Wie Gerlafingen dient auch das Swiss-Steel-Werk in Emmenbrücke der Wiederverwertung, es produziert aber auch Spezialteile. Falls die Werke schliessen müssten, würde der Schweizer Schrott ins Ausland exportiert, dort wiederaufbereitet und dann wieder importiert. Diese Transportschlaufe ins günstigere Ausland würde sich finanziell sogar lohnen, aber wäre aus klimapolitischer Sicht verheerend.

«Wir sind auf Stahl als Baustoff angewiesen», sagt Anna Lindermeier vom Klimastreik Schweiz. «Etwa für den Aufbau von Produktionsanlagen für Wind- und Solaranlagen.» Anders sei die Energiewende unmöglich. Recycling sei der nachhaltigste Weg, ihn zu produzieren. «Stahl aus dem Ausland zu importieren, kann dagegen nie die Lösung sein», so Lindermeier. Auch nicht, wenn das trotz zusätzlicher Transportwege billiger ist als die lokale Produktion. Deshalb, so die Aktivistin, müsse die Produktion der Marktlogik entzogen werden: Der Klimastreik fordert die Vergesellschaftung der Stahlwerke.

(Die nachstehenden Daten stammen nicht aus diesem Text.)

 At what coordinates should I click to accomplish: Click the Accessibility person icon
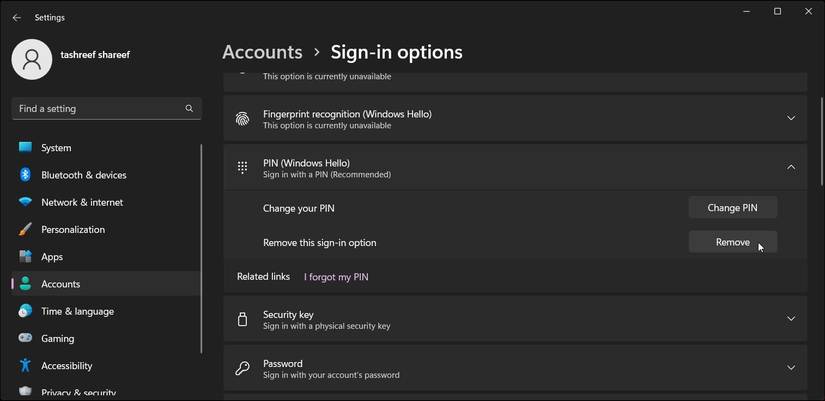(25, 366)
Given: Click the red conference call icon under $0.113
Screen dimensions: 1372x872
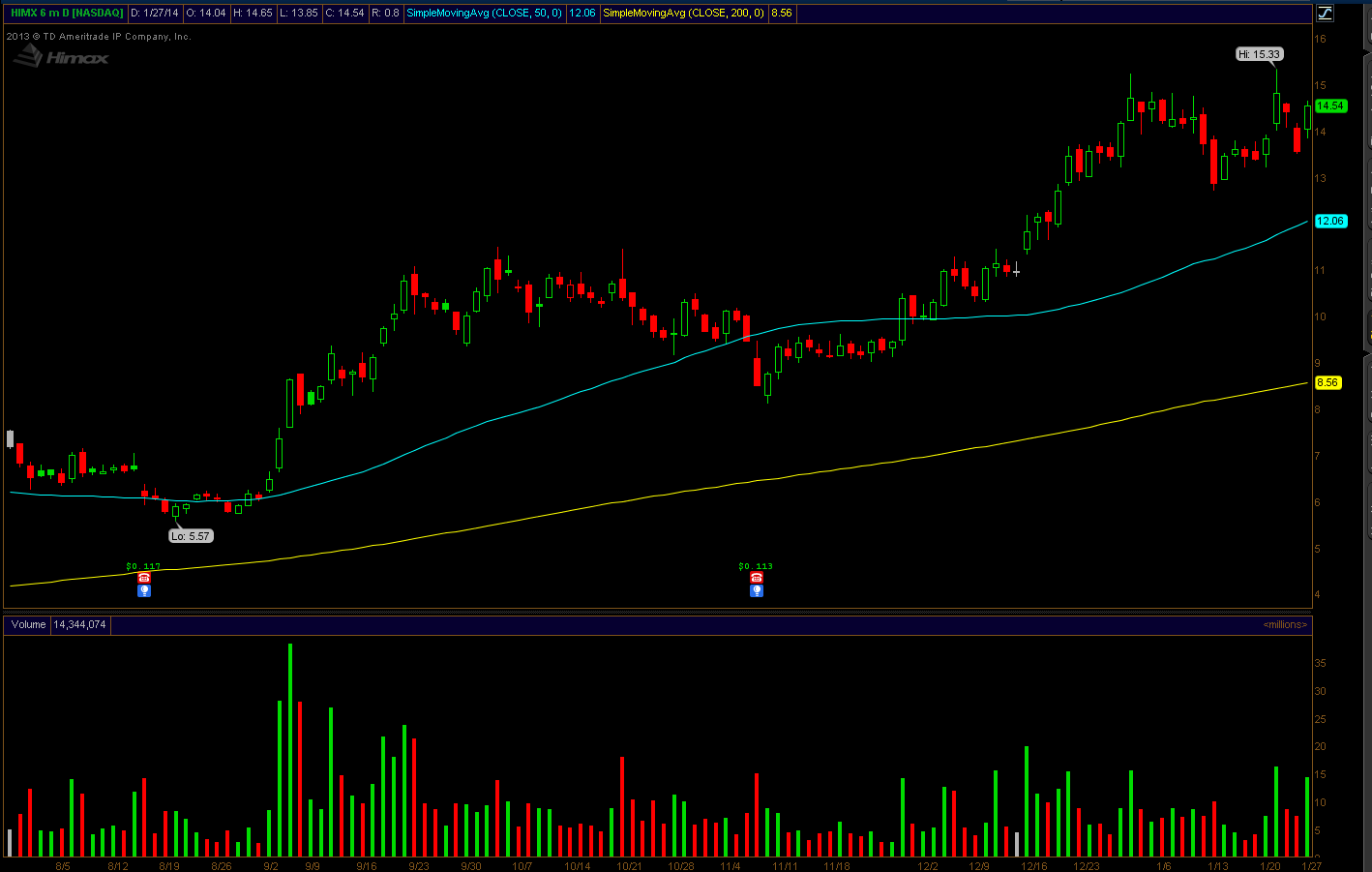Looking at the screenshot, I should (x=757, y=578).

So weit wollen die Urek und ihr Präsident Christian Imark nicht gehen. Imarks Engagement dürfte ohnehin vor allem seinem Interesse an einer Wiederwahl im Heimatkanton Solothurn, wo Gerlafingen liegt, geschuldet sein. Und ihm dereinst als Argument in seinem Kampf für neue AKWs dienen.

Immerhin wollen die Politiker:innen aber Bedingungen an die kriselnden Unternehmen stellen: eine Garantie über den Erhalt des Produktionsstandorts, eine Verpflichtung zu nachhaltigen Investitionen und Verzicht auf die Auszahlung von Dividenden. Stahl Gerlafingen hat dem Vernehmen nach bereits angekündigt, auf die zweite Kündigungswelle zu verzichten, sollte das Paket durchkommen.

In Imarks Augen handle es sich dabei um eine Umwelt- und nicht um eine industriepolitische Massnahme, um eine Überbrückungshilfe, sagt er: In den nächsten Jahren werden neue Vorgaben für das öffentliche Beschaffungswesen in Kraft treten, die dem nachhaltigeren Stahl einen Wettbewerbsvorteil verschaffen werden. «Es geht darum, Übergangslösungen umzusetzen, bis die langfristigen Massnahmen zu greifen beginnen», sagt Imark. «Sie können das nennen, wie Sie wollen.»

Am ehesten eben doch aktive Industriepolitik. Und sollte die Rettung gelingen, wäre das wegweisend. Die Bedingungen müssten sich ändern, verlangt auch Fehmi Rudaj. «Wir brauchen mehr Industriepolitik.» Am Mittwoch wurde er gemeinsam mit dem Rest der Belegschaft in Gerlafingen über die neusten politischen Entwicklungen informiert. «Vielleicht machen wir Kurzarbeit, aber es gibt keinen Stellenabbau», schreibt er in einer SMS. «Wir sind froh, dass niemand gehen muss!»